For our particular exercise, the expression for the voltage across the resistor can be derived from:\[ v_R(t) = i(t) \cdot R \]Substituting the values from the example, we obtain:\[ v_R(t) = 0.045 \cos(1480t) \cdot 90.0 \approx 4.05 \cos(1480t) \]This equation reflects how voltage across the resistor fluctuates in time, mirroring the behavior of the current.
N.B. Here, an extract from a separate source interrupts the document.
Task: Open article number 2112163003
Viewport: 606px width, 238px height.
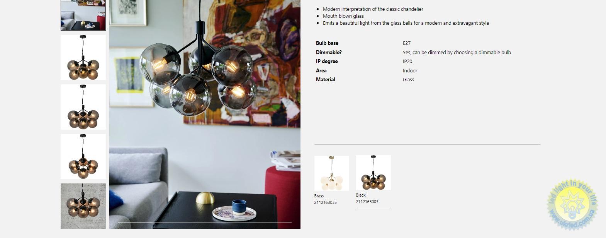Action: click(x=367, y=202)

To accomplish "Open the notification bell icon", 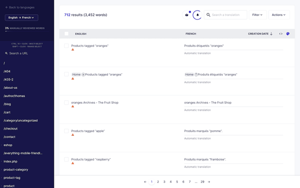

Current Amplitude Calculation

To find the current amplitude, \( I_m \), in an RL circuit, understanding the relationship between the inductor's voltage and the current is essential. In the provided problem, this involves using the voltage across the inductor, \( v_L(t) \), which is given as a sinusoidal function of time.
We start with the given expression:\[ v_L(t) = -L \cdot \frac{di}{dt} \]Substituting the differentiation of the current equation with the known values allows us to solve for \( I_m \). By differentiating \( i(t) = I_m \cos(1480t) \) and matching it to \( v_L(t) \), you form:\[ -12.0 \sin(1480t) = -0.180 \cdot I_m \cdot 1480 \sin(1480t) \]This leads to the calculation:\[ I_m = \frac{12.0}{0.180 \cdot 1480} \approx 0.045 \, \text{A} \]The current amplitude, \( I_m = 0.045 \, \text{A} \), represents the peak value of the sinusoidal current in the circuit. Recognizing how \( I_m \) is derived helps in further calculations like voltage across other components.

Angular Frequency

Angular frequency, often denoted as \( \omega \), is a crucial element in AC circuit analysis that quantifies how fast the current or voltage waveform oscillates. Angular frequency is measured in radians per second and differs from standard frequency, which is measured in Hertz.
In our exercise, the angular frequency \( \omega \) was identified as 1480 rad/s from the expression for voltage across the inductor. This indicates that the waveform completes 1480/2π cycles per second.
Angular frequency helps determine the reactance of components like inductors, which affects how much they impede AC. For an inductor, the reactance is calculated as:\[ X_L = \omega L \]Reactance is frequency-dependent, effectively meaning that as the angular frequency increases, an inductor offers more resistance to AC, affecting both current amplitude and phase relationships in the circuit.
Understanding angular frequency allows one to comprehend deeply how component behavior changes with the frequency of the AC source.